Illinois Carry supports a lawsuit now before the state Supreme Court that argues that the process is unconstitutional.
Rowe said that the FOID system is broken and obsolete.
“The law says that a FOID application will be processed within 30 days – background checks done and the FOID issued – so long as the person does not have any prohibiting factors in their background. Instead, it is taking about 140 days,” she said.
Rowe says people are surprised to learn that in Illinois, a person cannot go to a gun store, buy a gun and drive away with it on the same day.
To buy a firearm in Illinois, the first step is applying for and receiving a FOID card from ISP. Then purchasers need go to a gun shop and pick out a firearm. Before they can walk out of the store with the gun, however, there is a 72-hour waiting period whether they are buying a handgun, long gun or shotgun.
During that time, the sale is called in to the ISP for an Illinois background check, which is known as a Firearms Transfer Inquiry Program check or FTIP. The FTIP check must be completed before the ISP can issue the required verification number to the firearm dealer that will allow the gun sale to go forward.
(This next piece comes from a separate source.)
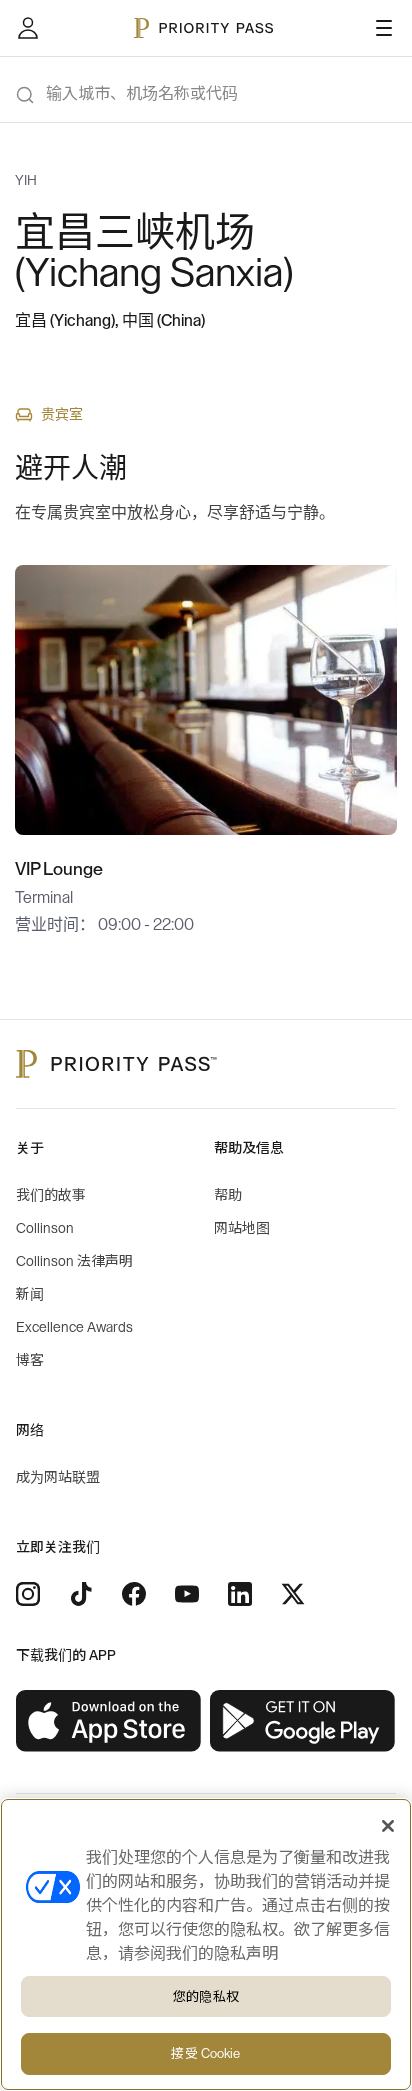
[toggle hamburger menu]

“The FTIP is supposed to be done within three days, but we see that FTIP checks are taking three, four, five weeks because of a backlog with the Illinois State Police,” Rowe says.
Gun buyers should not count on taking their gun home within the three-day waiting period, she warns.
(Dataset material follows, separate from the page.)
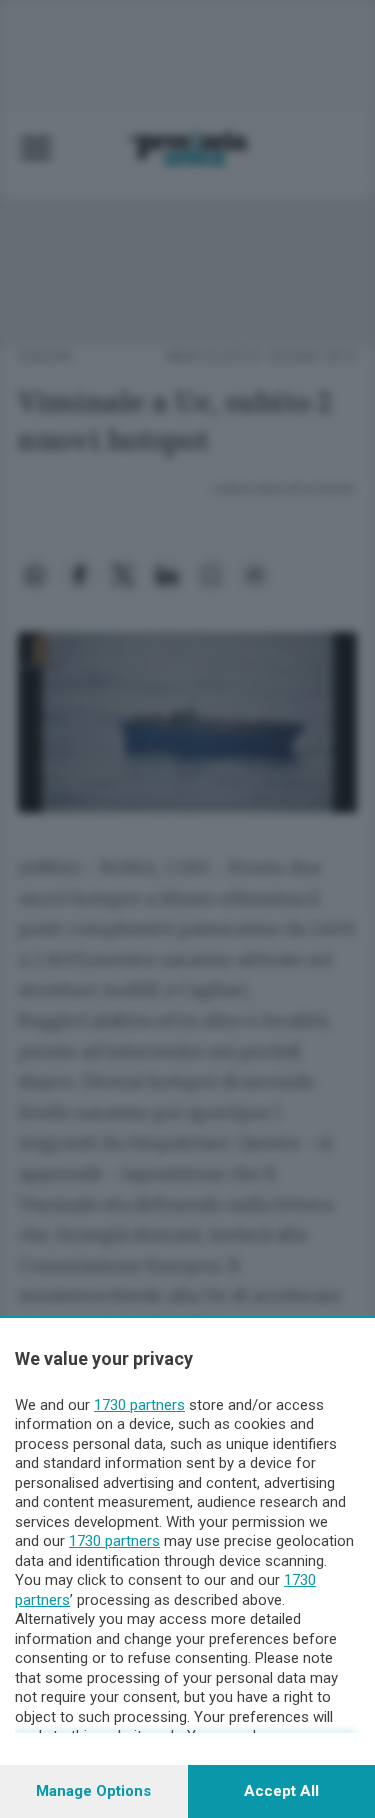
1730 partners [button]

“It could be three days before you can take possession of the firearm or it can be three or four weeks. It is not a cut-and-dried amount of time,” Rowe says.
Rowe calls the entire firearm purchase process in Illinois “egregious.” She says Illinois is one of only three states in the country where you have to have an identification card to possess a firearm or ammunition.
“The FOID process is an old, outdated, obsolete system that needs to be done away with,” Rowe said. “We now have the National Instant Criminal Background Check (NICS) that ISP can use. Illinois should join the 21st Century with modern technology and NICS, that other states have been using for years.”
ISP officials have said they are working to improve the system and have also sought legislative changes. Illinois State Police Director Brendan Kelly previously said the agency needs authority from the Illinois state legislature to “untangle and integrate” Illinois’ gun owner licensing laws.